* Try it: Wherever pictures appear in the listing below, leave them out, and copy exactly, and only, everything from the line with "Políticas de Privacidad (77, 1070)" down to the line with "ev satiram (340, 1712)".

* Exercise materials:
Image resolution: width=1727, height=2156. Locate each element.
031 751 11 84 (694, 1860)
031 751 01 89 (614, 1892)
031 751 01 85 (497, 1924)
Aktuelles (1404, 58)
* * *
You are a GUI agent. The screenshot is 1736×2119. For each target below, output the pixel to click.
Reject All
...
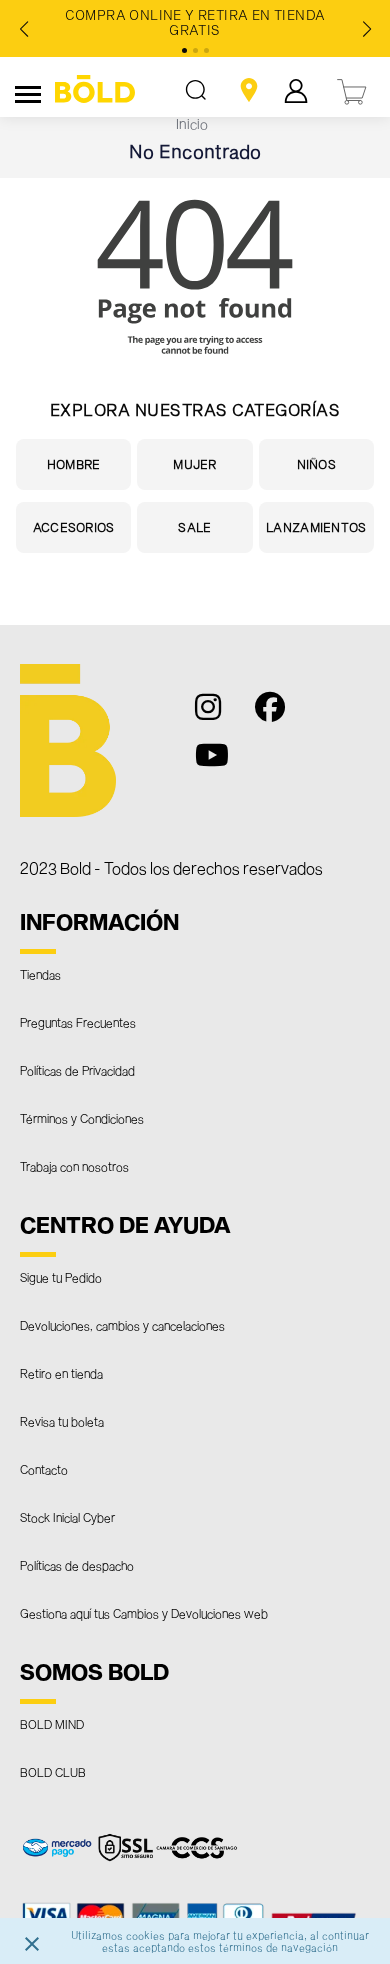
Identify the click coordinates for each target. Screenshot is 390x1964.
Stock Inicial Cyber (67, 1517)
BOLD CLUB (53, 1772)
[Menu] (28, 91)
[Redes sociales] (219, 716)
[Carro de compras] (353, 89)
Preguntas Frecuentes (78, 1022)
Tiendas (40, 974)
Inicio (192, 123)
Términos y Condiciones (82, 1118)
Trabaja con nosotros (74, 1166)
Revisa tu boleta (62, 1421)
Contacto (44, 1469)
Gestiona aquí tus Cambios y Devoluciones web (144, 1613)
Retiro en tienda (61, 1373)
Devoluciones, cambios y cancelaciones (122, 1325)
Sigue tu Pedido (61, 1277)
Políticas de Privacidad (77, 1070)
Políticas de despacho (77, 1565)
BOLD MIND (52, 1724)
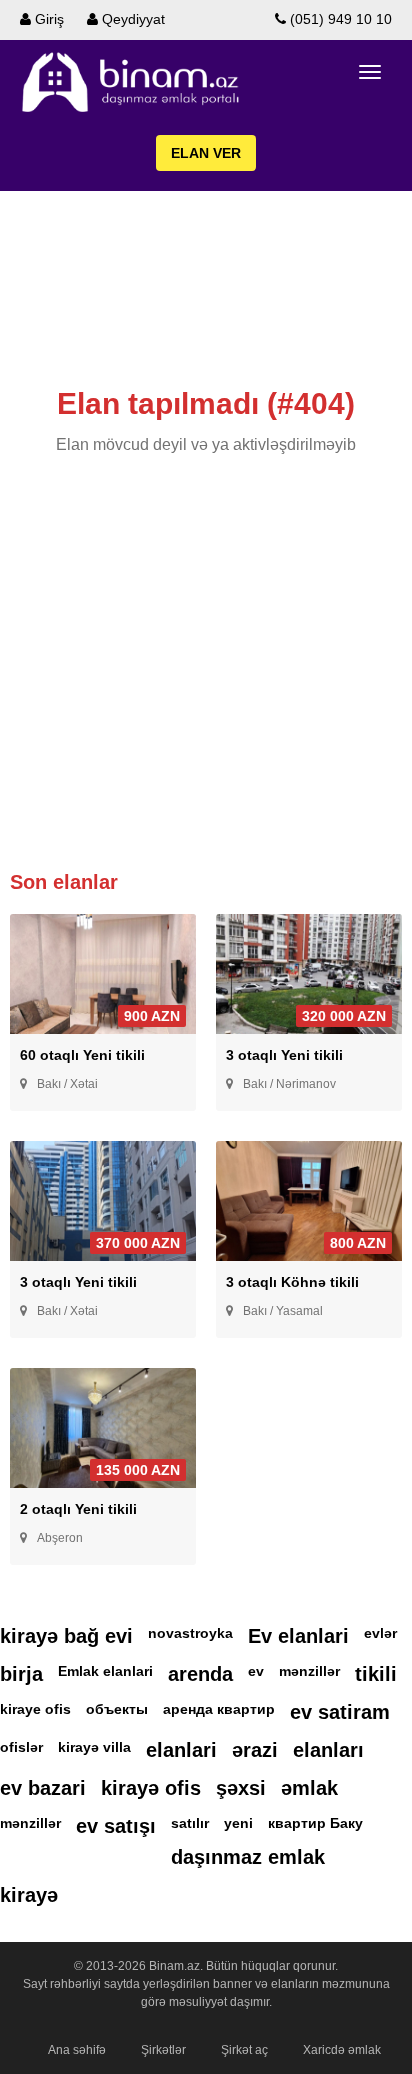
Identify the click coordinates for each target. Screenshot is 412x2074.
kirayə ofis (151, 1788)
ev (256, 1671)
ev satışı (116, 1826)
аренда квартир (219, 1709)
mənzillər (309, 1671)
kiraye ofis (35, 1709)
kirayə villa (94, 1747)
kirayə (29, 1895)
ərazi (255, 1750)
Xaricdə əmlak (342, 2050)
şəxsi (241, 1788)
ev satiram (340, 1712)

* Exercise output:
Políticas de Privacidad (77, 1070)
Políticas de despacho (77, 1565)
BOLD MIND (52, 1724)
Identify the click coordinates for each target. Screenshot is 412x2074.
kirayə ofis (151, 1788)
ev (256, 1671)
ev satışı (116, 1826)
аренда квартир (219, 1709)
mənzillər (309, 1671)
kiraye ofis (35, 1709)
kirayə villa (94, 1747)
kirayə (29, 1895)
ərazi (255, 1750)
Xaricdə əmlak (342, 2050)
şəxsi (241, 1788)
ev satiram (340, 1712)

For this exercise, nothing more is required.